PRIMITIVE MAN today unveils a video for “Entity.” Directed by Neil C. Barrett, the track comes off the band’s terrifying and confrontational new album, Immersion, set for release August 14th via Relapse Records.
Elaborates PRIMITIVE MAN frontman Ethan McCarthy of the clip, “The inspiration for this video/song is a part personal experience, part Robert Johnson acknowledgment as the originator of taking the left-hand path of music, and part from a story out of Malachi Martin’s book Hostage To The Devil called ‘The Smiler.’ On tour back in 2014, we stayed with a guy we met named Matt in Baltimore. He had the book and I read through half of it in an evening. The story of ‘The Smiler’ really stood out to me and I never forgot it. Years later when dealing with mental health issues, I kept thinking about ‘The Smiler’ and how I was feeling as though I was entering ‘a marriage with nothingness,’ embracing the ‘naked light’ and had a ‘kingdom inside of me that they could not destroy.’ The lyrical content of the song places emphasis on mania and depression and how, when mixed, they can feel as though they are an ‘Entity’ that lives inside of you, influencing your decisions, and you are forced to watch. When you lose control and are unable to reel it back in, you reluctantly lean into the chaos. Self-harm, chaos, and isolation. The cocoon in the video represents the feelings of isolation that come along with these extreme feelings of helplessness, pandemonium, shame, and an irrational and morbid desire to let everything go to shit. Mix this in with being a touring musician and you get the old ‘hellhound on my trail’ nod. But for us, it’s ‘Demon is catching up.’
Find PRIMITIVE MAN’s previous videos for “Menacing” HERE and “The Lifer” HERE.
True to the trio’s ethos, every moment of PRIMITIVE MAN’s Immersion is overwhelming; from the sonic pummeling of the album opener “The Lifer” to the brooding, unnerving guitars whirring throughout “Entity,” Immersion builds and builds. The tension throughout the record is palpable. Hair raising tracks such as “Menacing” push and pull constantly, shifting from passages of harsh doom to an endless corridor of horrid screaming, blast beats, and a formidable low end.
Adding to the album’s darkness, a pervasive lyrical anxiety erodes throughout the record.
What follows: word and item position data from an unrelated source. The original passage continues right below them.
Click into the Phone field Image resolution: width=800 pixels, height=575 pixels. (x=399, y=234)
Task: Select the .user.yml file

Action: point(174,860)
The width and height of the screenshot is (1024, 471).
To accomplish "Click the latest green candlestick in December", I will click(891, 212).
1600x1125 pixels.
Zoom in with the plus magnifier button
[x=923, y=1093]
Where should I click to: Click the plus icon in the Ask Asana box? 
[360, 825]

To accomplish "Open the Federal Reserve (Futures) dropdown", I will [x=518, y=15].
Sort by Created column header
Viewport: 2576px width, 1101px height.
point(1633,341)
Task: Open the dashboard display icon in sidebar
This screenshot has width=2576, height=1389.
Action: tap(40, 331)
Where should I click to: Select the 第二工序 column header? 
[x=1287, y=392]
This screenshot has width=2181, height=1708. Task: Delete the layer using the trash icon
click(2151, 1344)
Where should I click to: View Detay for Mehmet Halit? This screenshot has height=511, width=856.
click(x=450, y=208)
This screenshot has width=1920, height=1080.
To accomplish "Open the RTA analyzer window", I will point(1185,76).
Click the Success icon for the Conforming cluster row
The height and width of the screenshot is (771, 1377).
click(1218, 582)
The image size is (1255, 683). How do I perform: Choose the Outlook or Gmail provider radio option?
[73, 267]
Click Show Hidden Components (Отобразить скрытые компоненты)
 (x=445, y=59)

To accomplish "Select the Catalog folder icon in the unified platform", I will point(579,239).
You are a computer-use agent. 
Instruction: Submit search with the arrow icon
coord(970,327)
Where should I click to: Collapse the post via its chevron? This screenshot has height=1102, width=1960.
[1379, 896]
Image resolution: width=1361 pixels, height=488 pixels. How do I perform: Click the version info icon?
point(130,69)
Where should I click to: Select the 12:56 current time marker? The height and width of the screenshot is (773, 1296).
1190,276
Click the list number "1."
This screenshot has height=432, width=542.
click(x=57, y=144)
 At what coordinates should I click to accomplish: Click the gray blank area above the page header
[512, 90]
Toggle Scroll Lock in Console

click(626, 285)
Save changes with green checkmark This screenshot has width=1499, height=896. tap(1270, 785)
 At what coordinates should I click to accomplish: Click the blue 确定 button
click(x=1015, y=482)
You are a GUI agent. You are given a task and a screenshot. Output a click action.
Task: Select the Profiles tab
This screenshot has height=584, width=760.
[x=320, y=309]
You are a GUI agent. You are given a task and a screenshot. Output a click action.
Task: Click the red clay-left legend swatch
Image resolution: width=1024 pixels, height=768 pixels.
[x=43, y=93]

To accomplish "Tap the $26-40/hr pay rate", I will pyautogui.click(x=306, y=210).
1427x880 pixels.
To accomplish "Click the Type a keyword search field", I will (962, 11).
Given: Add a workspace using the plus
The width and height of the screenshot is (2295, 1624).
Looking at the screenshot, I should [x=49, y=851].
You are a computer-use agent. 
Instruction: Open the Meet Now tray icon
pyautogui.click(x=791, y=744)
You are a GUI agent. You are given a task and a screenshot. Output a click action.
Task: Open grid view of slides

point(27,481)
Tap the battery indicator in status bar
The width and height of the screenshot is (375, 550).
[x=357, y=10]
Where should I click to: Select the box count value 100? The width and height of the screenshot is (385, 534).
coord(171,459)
A stark look at a mirror, Immersion’s themes tackle sobering views on existential crises, a general distrust among another, and the current state of the world. McCarthy elaborates, “souring your view on your existence and everything you had worked towards… allowing yourself become possessed by the darkest parts of your mind that you have carried around your entire life and not dealt with.”
Fitting to these dark times, Immersion is an introspective look into ruin and undoing. As McCarthy explains, Immersion dives into the point of no return. “Now you’re a grown man and you’re fucked.”
PRIMITIVE MAN is: Ethan Lee McCarthy – guitars, vocals, Jonathan Campos – bass, Joe Linden – drums.